This will expand to a program where a mov instruction is used to write the value 42 into a register, and the value of that register is then printed. The value 42 is hard-coded into the mov instruction.

Position-independent code

When you use const with pointers rather than integers, you must think about position-independent code.

Position-independent code is a special way of compiling machine code so that it doesn’t rely on the absolute address in memory it is stored at, and it is the default on most Rust targets. This has various advantages:

  • When loading shared libraries, you can store them at any unused address. There is no risk that two shared libraries need to be stored at the same location.
  • It allows for address space layout randomization (ASLR), which is a mitigation that exploitation harder. The idea is that every time you run an executable, you store everything at a new address so that exploits cannot hardcode the address something is stored at.

However this means that the actual address of global variables is not yet known at link-time. Since some instructions require the value to be known at link-time, this can lead to linker errors when the const operand is used incorrectly.

As an example of this going wrong, consider this code:

use std::arch::asm;

static FORTY_TWO: i32 = 42;

fn main() {
    let a: *const i32;
    unsafe {
        asm!(
            "mov ${}, {}",
            const &FORTY_TWO,
            out(reg) a,
            options(att_syntax),
        );
    }
    println!("{:p}", a);
}

This will fail a linker error on most targets.

This error is because a mov instruction requires you to hard-code the actual integer value into the instruction, but the address that FORTY_TWO will have when you execute the code is not yet known when the assembly code is turned into machine code.

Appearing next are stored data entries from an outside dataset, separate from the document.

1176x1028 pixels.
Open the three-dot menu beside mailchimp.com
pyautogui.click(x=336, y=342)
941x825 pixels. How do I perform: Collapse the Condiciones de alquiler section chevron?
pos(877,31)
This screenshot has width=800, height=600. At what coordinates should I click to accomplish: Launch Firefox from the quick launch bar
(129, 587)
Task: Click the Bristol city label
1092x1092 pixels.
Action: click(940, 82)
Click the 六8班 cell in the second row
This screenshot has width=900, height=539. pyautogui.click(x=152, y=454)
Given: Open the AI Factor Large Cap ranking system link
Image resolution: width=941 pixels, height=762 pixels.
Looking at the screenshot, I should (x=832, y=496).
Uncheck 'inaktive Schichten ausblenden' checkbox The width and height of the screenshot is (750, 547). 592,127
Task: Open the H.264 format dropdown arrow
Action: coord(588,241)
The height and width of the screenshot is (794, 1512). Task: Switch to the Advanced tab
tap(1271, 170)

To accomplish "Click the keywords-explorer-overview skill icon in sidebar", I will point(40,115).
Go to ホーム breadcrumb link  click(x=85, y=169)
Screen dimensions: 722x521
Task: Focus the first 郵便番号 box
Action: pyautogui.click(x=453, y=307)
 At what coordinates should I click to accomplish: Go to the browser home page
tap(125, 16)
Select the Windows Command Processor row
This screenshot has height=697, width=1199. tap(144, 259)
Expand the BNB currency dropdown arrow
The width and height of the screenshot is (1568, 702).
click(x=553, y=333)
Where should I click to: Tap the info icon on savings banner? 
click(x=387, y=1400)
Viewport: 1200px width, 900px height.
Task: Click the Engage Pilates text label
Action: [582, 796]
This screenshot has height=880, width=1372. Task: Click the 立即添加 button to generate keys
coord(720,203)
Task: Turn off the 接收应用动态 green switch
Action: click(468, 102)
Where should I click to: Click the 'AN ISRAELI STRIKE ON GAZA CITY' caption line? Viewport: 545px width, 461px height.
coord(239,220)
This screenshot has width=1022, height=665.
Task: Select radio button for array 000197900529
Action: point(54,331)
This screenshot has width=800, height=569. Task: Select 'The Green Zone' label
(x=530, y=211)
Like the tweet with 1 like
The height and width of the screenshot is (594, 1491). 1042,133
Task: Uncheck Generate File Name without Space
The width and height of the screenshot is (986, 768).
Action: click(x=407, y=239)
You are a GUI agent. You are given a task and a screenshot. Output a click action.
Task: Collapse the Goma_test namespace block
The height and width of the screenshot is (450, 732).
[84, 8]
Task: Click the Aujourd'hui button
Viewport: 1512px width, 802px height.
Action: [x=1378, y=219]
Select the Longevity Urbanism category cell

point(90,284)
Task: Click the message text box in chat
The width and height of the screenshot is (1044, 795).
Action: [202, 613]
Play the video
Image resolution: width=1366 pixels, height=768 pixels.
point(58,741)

Note that if you compiled this for a target such as x86_64-unknown-none which does not use position independent code by default, then you will not get an error because the absolute address of FORTY_TWO is known at compile-time, so hard-coding it in mov is not an issue.

Relative values

Note that whether it fails doesn’t just depend on the instruction, but also the kind of expression the constant is used in. For example, consider this code:

use std::arch::asm;

static FORTY_TWO: i32 = 42;

fn main() {
    let a: *const i32;
    unsafe {
        asm!(
            "mov $({} - .), {}",
            const &FORTY_TWO,
            out(reg) a,
            options(att_syntax),
        );
    }
    println!("{:p}", a);
}
0x3cfb8

Here, the argument to mov is going to be $(FORTY_TWO - .) where the period means “the address of this instruction”. In this case, since FORTY_TWO and the mov instruction are stored in the same object file, the linker is able to compute the offset between the two addresses, even though it doesn’t know the absolute value of either address.

Rip-relative instructions

This comes up more often with rip-relative instructions, which are instructions where the hard-coded value is relative to the instruction pointer (rip register). For example, using the load-effective-address (lea) instruction:

use std::arch::asm;

static FORTY_TWO: i32 = 42;

fn main() {
    let a: *const i32;
    unsafe {
        asm!(
            "lea {}(%rip), {}",
            const &FORTY_TWO,
            out(reg) a,
            options(att_syntax),
        );
    }
    println!("{:p}", a);
}
0x562b445610ac

The above code creates a lea instruction that computes the value of %rip plus some hard-coded offset. This allows the instruction to store the real address of FORTY_TWO into a by hard-coding the offset between FORTY_TWO and the lea instruction.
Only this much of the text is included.